JpGU-AGU Joint Meeting 2017

講演情報

[EE]Eveningポスター発表

セッション記号 S (固体地球科学) » S-EM 固体地球電磁気学

[S-EM18] [EE] General Contributions in Geomagnetism, Paleomagnetism, and Rockmagnetism

2017年5月21日(日) 17:15 〜 18:30 ポスター会場 (国際展示場 7ホール)

[SEM18-P09] Investigation of a marine magnetic polarity reversal boundary in cross-section at the northern boundary of the Kane Megamullion, Mid-Atlantic Ridge 23°40’N

*Min Xu1Maurice Tivey2,3Wen Yan1 (1.SCSIO, CAS、2.WHOI、3.NSF)

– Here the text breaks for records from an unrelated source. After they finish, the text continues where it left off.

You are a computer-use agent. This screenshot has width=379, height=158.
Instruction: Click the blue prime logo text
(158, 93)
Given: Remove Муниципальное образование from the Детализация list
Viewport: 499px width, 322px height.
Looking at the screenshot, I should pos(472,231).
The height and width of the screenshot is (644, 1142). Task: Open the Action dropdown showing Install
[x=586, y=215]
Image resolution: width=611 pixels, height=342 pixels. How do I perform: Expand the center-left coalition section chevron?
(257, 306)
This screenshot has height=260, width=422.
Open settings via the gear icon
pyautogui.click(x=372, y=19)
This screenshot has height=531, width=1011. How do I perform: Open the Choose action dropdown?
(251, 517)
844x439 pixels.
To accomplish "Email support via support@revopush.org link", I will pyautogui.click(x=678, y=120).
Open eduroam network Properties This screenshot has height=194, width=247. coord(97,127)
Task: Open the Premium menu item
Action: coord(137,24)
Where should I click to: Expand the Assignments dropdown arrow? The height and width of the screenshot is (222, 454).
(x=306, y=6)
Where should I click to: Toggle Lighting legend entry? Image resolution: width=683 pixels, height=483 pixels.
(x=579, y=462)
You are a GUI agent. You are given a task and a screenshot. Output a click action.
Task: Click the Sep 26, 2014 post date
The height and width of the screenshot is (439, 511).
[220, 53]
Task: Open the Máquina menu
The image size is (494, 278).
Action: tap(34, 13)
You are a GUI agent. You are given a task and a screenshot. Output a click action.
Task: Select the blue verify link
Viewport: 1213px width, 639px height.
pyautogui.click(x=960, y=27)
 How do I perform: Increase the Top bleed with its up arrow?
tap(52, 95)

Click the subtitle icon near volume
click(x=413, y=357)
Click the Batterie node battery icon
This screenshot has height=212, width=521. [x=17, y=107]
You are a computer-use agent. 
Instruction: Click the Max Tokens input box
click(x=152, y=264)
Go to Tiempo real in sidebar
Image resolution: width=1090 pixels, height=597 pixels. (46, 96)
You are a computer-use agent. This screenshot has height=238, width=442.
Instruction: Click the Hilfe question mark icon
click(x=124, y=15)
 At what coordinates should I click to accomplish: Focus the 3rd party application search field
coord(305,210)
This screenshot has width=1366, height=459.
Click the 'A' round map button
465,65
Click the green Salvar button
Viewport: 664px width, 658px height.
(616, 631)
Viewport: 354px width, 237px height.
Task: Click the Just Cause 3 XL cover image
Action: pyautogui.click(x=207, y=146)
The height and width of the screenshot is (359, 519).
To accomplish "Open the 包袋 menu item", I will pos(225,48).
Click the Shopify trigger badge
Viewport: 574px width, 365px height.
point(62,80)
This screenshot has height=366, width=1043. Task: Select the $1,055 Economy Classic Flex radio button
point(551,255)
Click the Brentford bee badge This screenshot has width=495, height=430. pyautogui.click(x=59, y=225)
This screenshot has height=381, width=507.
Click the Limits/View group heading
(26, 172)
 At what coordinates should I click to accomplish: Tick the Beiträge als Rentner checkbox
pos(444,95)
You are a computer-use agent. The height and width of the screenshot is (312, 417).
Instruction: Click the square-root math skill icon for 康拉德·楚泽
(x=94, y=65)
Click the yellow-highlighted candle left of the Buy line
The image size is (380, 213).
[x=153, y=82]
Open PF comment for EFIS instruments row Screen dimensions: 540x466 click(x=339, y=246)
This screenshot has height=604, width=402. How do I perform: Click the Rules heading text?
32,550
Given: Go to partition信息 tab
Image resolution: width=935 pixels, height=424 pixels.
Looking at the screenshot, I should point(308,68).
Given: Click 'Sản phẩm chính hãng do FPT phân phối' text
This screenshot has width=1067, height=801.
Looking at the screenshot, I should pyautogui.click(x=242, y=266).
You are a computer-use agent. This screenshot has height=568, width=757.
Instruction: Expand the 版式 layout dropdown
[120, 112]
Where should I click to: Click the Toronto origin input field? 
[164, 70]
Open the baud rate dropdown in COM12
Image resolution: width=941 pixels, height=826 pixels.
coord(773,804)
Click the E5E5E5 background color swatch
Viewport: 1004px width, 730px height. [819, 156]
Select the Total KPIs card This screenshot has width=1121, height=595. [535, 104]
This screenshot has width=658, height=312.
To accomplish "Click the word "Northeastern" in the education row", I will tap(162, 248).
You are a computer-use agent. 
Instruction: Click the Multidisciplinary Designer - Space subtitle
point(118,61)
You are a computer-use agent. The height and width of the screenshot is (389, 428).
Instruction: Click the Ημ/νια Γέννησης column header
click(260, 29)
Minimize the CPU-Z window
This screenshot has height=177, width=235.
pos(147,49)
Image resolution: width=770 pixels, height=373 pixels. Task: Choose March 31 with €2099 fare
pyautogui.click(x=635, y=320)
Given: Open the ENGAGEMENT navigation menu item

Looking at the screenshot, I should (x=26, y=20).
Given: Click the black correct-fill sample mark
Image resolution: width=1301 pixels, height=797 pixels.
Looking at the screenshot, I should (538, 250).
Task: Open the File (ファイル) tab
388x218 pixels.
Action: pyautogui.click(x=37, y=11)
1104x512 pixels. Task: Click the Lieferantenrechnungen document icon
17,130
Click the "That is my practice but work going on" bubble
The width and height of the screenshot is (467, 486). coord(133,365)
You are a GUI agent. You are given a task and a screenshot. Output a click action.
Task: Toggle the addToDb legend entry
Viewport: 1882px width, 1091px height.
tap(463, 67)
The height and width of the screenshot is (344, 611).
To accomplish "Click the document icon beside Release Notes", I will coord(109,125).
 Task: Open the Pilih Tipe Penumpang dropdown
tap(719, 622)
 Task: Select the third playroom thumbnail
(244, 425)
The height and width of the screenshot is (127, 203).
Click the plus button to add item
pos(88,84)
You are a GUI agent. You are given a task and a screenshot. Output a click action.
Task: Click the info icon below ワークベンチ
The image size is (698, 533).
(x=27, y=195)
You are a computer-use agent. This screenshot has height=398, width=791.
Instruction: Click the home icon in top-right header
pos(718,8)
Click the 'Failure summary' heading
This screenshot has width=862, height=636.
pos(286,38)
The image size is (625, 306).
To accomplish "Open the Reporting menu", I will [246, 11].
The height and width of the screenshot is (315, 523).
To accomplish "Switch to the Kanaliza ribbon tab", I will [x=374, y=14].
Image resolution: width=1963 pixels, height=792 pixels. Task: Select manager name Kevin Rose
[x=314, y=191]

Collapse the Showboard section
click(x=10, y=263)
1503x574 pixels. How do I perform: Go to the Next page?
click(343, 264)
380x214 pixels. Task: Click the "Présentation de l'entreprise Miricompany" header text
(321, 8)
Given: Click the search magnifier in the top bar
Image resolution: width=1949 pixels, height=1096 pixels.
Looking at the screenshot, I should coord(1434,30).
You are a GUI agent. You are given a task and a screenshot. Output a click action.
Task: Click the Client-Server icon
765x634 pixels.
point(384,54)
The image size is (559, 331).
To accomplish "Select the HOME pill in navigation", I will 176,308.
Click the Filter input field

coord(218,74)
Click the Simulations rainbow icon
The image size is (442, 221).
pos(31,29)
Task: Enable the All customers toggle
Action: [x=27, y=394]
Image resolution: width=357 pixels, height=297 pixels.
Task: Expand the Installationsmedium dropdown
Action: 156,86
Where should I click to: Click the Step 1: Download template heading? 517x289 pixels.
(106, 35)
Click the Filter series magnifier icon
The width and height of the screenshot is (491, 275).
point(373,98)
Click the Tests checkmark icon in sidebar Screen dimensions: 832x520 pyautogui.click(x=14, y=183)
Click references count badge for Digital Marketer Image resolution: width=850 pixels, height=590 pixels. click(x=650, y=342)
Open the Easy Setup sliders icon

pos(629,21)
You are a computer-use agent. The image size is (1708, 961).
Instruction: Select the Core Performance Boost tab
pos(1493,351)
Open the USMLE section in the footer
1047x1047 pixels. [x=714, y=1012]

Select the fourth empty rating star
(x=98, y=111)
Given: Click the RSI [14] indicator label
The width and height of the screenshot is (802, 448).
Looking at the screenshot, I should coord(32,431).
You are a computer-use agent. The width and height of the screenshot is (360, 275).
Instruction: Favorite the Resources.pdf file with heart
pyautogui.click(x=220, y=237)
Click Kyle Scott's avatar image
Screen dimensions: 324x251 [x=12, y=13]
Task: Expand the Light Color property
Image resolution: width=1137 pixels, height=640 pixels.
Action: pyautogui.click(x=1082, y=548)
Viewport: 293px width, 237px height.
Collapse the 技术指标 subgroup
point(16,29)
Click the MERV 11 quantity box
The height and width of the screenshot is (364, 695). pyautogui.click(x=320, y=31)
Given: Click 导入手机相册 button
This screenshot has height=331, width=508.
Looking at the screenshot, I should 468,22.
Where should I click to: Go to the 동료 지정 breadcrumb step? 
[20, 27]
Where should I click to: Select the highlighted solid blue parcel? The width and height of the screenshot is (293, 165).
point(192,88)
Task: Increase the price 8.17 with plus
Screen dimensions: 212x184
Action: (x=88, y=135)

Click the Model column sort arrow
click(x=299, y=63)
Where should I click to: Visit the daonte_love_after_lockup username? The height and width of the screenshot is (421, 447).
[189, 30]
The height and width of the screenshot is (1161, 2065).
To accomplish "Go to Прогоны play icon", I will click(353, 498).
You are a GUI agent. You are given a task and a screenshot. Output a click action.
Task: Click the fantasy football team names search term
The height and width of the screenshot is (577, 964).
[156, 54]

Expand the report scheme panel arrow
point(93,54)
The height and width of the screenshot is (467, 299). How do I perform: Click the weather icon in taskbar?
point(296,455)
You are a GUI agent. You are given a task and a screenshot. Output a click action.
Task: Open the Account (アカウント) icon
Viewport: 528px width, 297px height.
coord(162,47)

キーワード:Near-bottom magnetic, Kane Megamullion, Magnetic Reversal Boundary, isotherm and isochron

Near-bottom magnetic field measurements made by the submersible Nautile during the 1992 Kanaut Expedition define the cross-sectional geometry of magnetic polarity reversal boundaries and the vertical variation of crustal magnetization in lower oceanic crust exposed along the Kane Transform Fault (TF) at the northern boundary of the Kane Megamullion (KMM). The KMM exposes lower crust and upper mantle rocks on a low-angle normal fault that was active between 3.3 Ma and 2.1 Ma. The geometry of the polarity boundaries is estimated from an inversion of the submarine magnetic data for crustal magnetization. In general, the polarity boundaries dip away from the ridge axis along the Kane TF scarp, with a west-dipping angle of ~45° in the shallow (<1 km) crust and <20° in the deeper crust. The existence of the magnetic polarity boundaries (e.g. C2r.2r/C2An.1n, ~2.581 Ma) indicates that the lower crustal gabbros and upper mantle serpentinized peridotites are able to record a coherent magnetic signal. Our results support the conclusion of Williams [2007] that the lower crust cools through the Curie temperature of magnetite to become magnetic, with the polarity boundaries representing both frozen isotherms and isochrons. We also test the effects of the rotation of this isotherm structure and/or footwall rotation, and find that the magnetic polarity boundary geometry is not sensitive to these directional changes.